Cependant, malgré l’enthousiasme de nombreuses personnes, plusieurs membres japonais du réseau social se montrent bien plus mitigés, voire franchement opposés à cette vision. Pour eux, le simple fait d’imaginer un GTA se déroulant au Japon est jugé dérangeant, pour ne pas dire carrément inquiétant.
« Je suis content que Forza Horizon 6 se déroule au Japon, alors je me demande pourquoi je ne suis pas aussi enthousiaste à l’idée de jouer à un GTA au Japon. Peut-être que le fait que l’action se déroule dans mon pays d’origine renforce mon aversion pour la criminalité », écrit oASHIURAo en réponse à la vidéo de marmaduke091.
« Je me demande pourquoi le fait de me lâcher un peu comme ça me donne un léger sentiment de culpabilité dès que l’action se déplace au Japon », écrit koburou.
Il faut noter que le Japon a une histoire particulière avec la franchise GTA : celle-ci a dû faire face à des restrictions gouvernementales en raison de son contenu violent et explicite.
Selon les informations partagées par le site Automaton, le 12 mai, le Conseil de protection de l’enfance de la préfecture de Kanagawa a classé GTA III comme un « contenu préjudiciable aux mineurs », une première depuis 1992 pour un jeu vidéo, avec une interdiction stricte d’accès pour les mineurs. Des mesures similaires ont été adoptées dans d’autres préfectures, comme à Osaka. À l’époque, Capcom, impliqué dans la distribution du jeu dans l’archipel, avait dénoncé une atteinte à la liberté d’expression.
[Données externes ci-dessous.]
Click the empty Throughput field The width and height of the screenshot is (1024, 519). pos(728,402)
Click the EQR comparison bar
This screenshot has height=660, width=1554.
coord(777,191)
Chaos libre contre chaos codé
Une bonne part des joueurs et joueuses japonais semble donc peu enthousiastes quant à la transposition du concept de liberté d’action et de criminalité dans leur propre pays, et surtout dans un environnement si familier. « C’est un jeu assez terrifiant quand on y pense dans un contexte local. Je commence à me demander comment les Américains peuvent y prendre du plaisir… », commente LAMBsunsun.
Et si vous vous demandez pourquoi toutes ces réactions, alors que le Japon possède la série Yakuza, qui ressemble à bien des égards à GTA, beaucoup vous rétorqueront que Yakuza et GTA sont fondamentalement différents dans leur représentation du crime.

« Dans la plupart des scénarios de la série Yakuza, ce sont généralement les méchants qui s’en prennent ouvertement aux civils. Bien sûr, les combats entraînent des dommages collatéraux, comme lorsqu’ils saccagent des supérettes […], mais en tant que joueur, on ne peut ni braquer, ni voler, ni blesser ou tuer des civils, et on voit bien que c’est fait en respectant la culture et l’éthique japonaises », écrit oASHIURAo, qui ajoute : « Si GTA se déroulait au Japon, ça deviendrait un énorme problème et ça ouvrirait la boîte de Pandore qui ébranlerait les fondations mêmes de la création de CERO (l’organisme officiel de classification des jeux vidéo au Japon). »
En somme, GTA est perçu par une partie du public japonais comme un jeu où le protagoniste est incité à commettre directement des crimes, tandis que dans les jeux Yakuza, même si les personnages principaux peuvent semer le chaos, cela s’inscrit davantage dans un cadre narratif, ou est généralement justifié, et ne concerne que très rarement les civils.
Vous y penserez peut-être, la prochaine fois que vous détruirez le vélo d’un quidam dans Yakuza pour vous en servir contre un voyou.